Dataset entries:
---*---

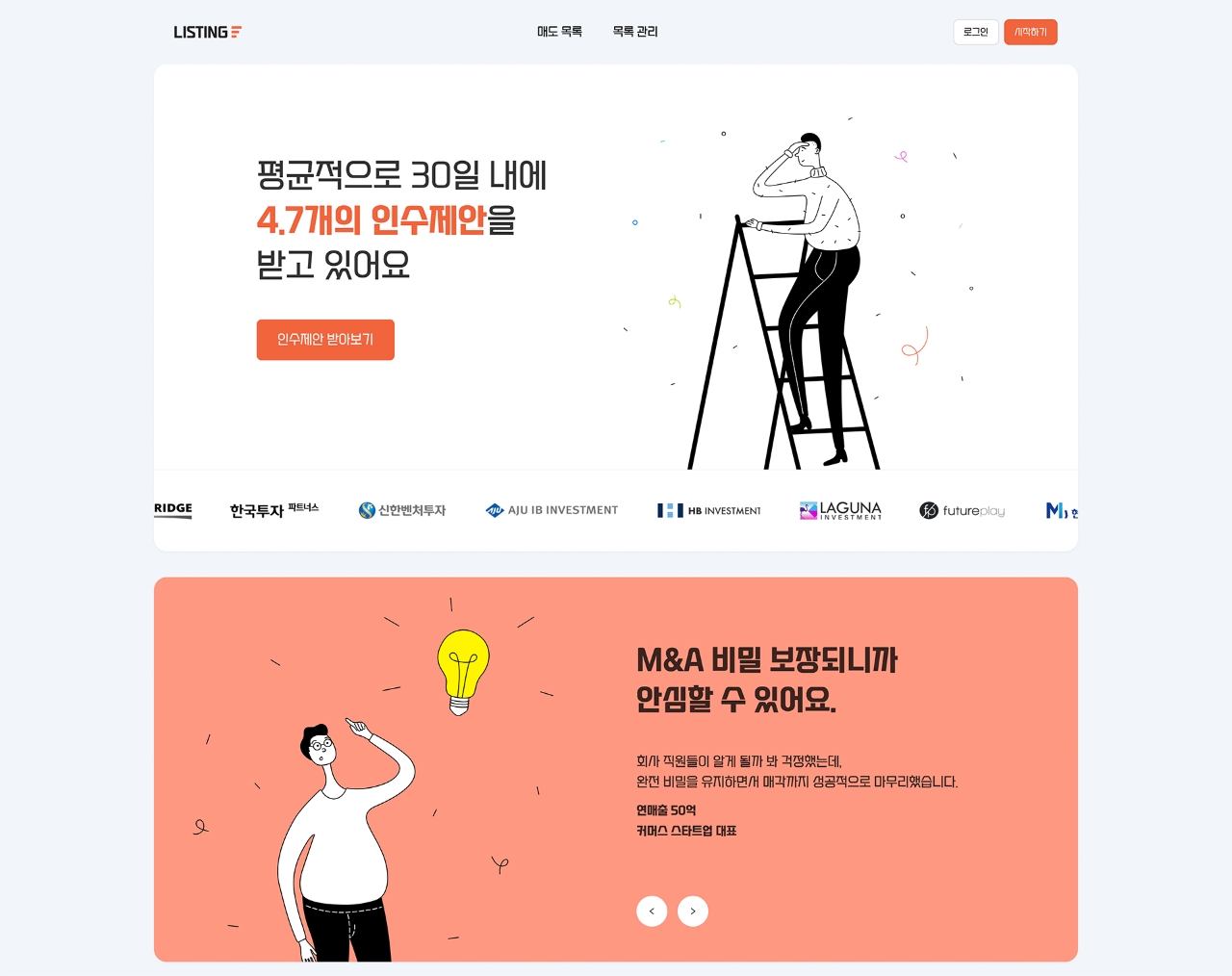Click the 신한벤처투자 logo
The image size is (1232, 976).
pos(402,510)
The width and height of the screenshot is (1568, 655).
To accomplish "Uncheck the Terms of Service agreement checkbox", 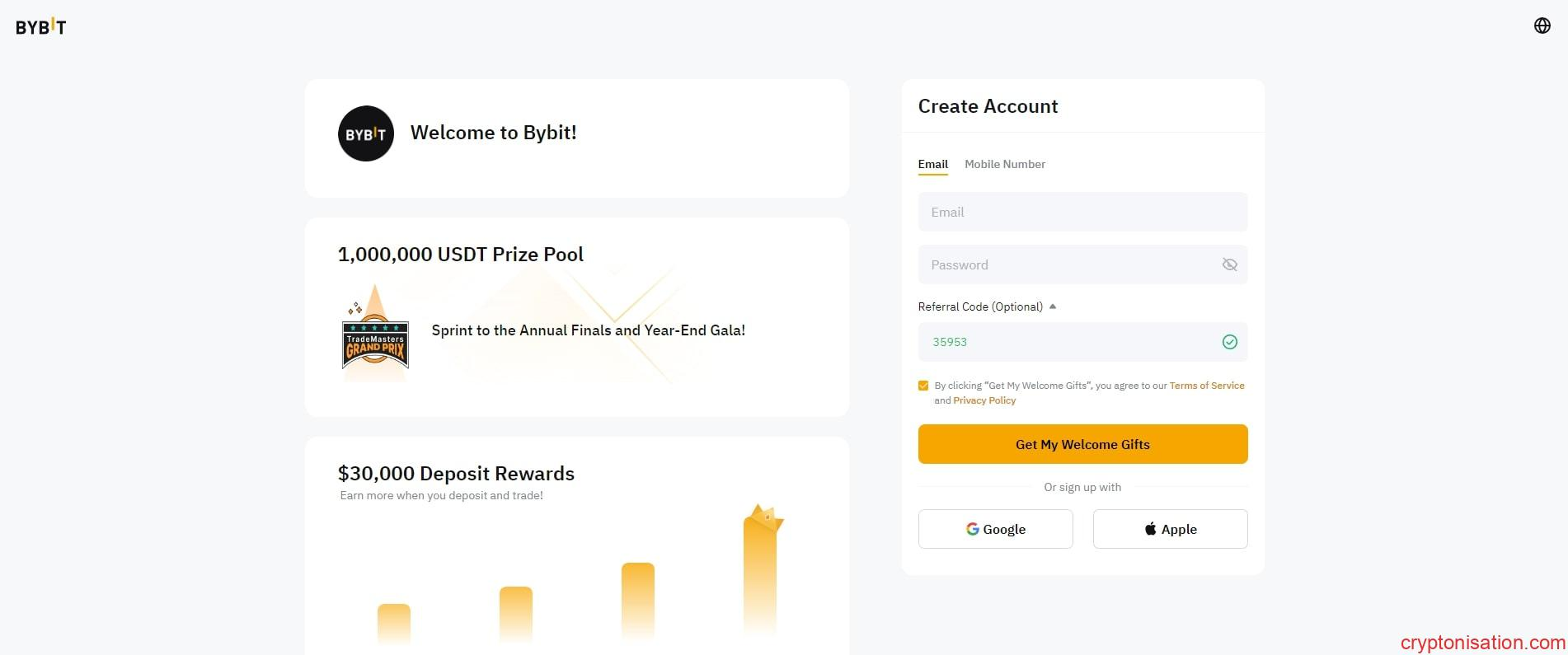I will coord(923,386).
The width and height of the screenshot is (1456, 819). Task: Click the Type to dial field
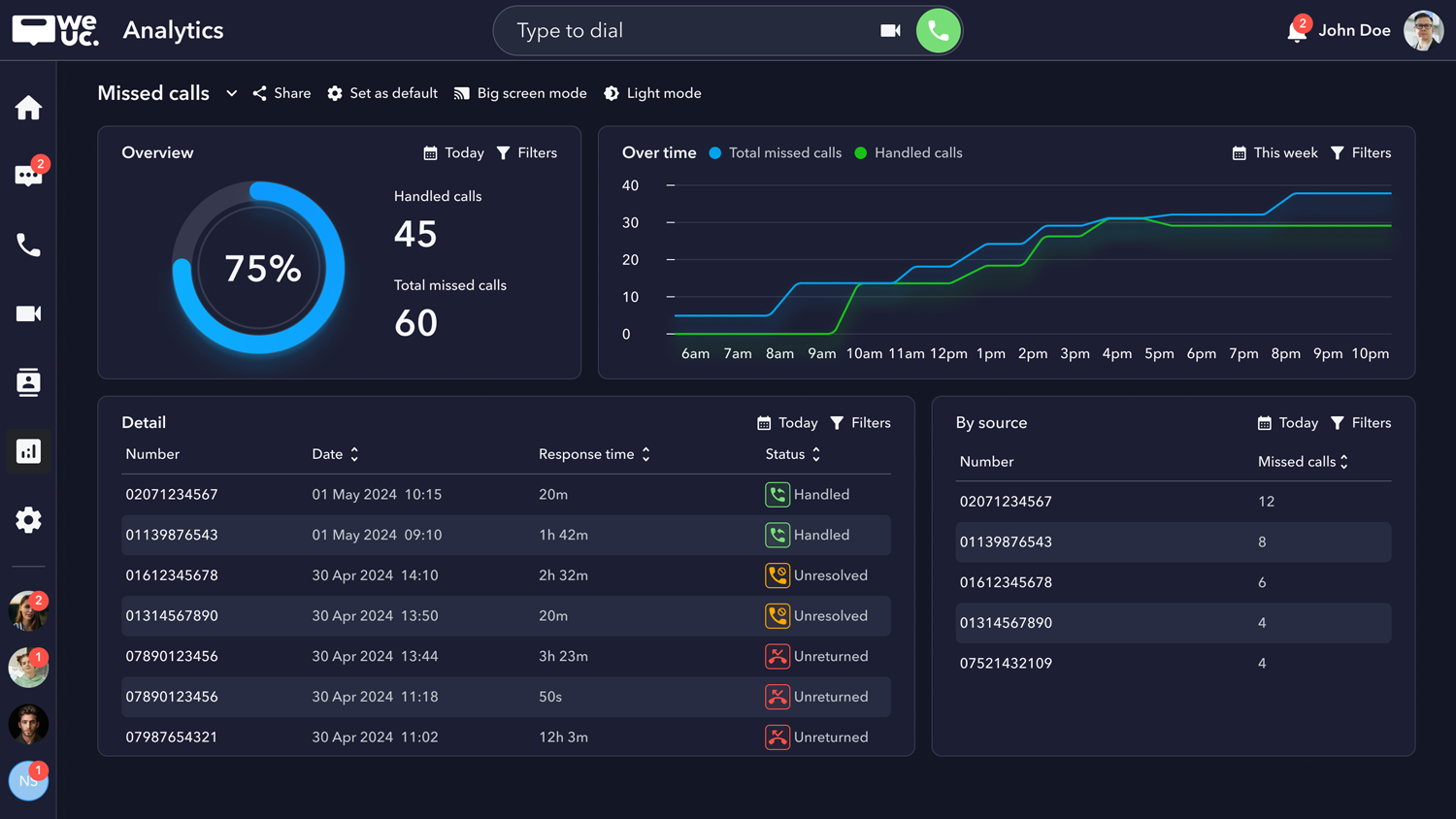pyautogui.click(x=679, y=31)
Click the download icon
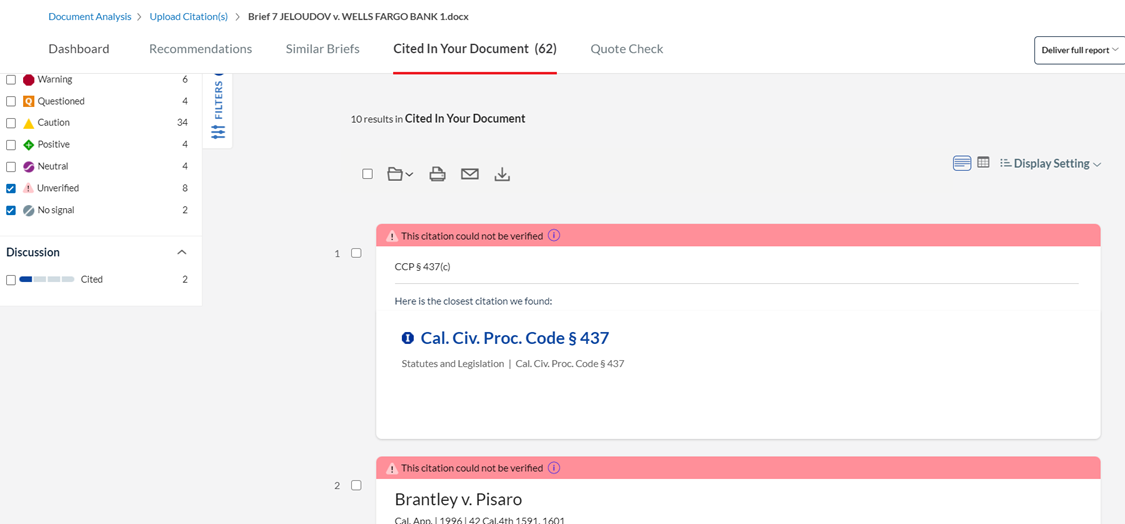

---*---

* Problem to work on
Please retype the lines from the one containing "The width and height of the screenshot is (1456, 819)." through the last line of the records above, exactly as written, and leave out any pictures.

* Your solution
The width and height of the screenshot is (1456, 819). Task: Click the Type to dial field
pyautogui.click(x=679, y=31)
Click the download icon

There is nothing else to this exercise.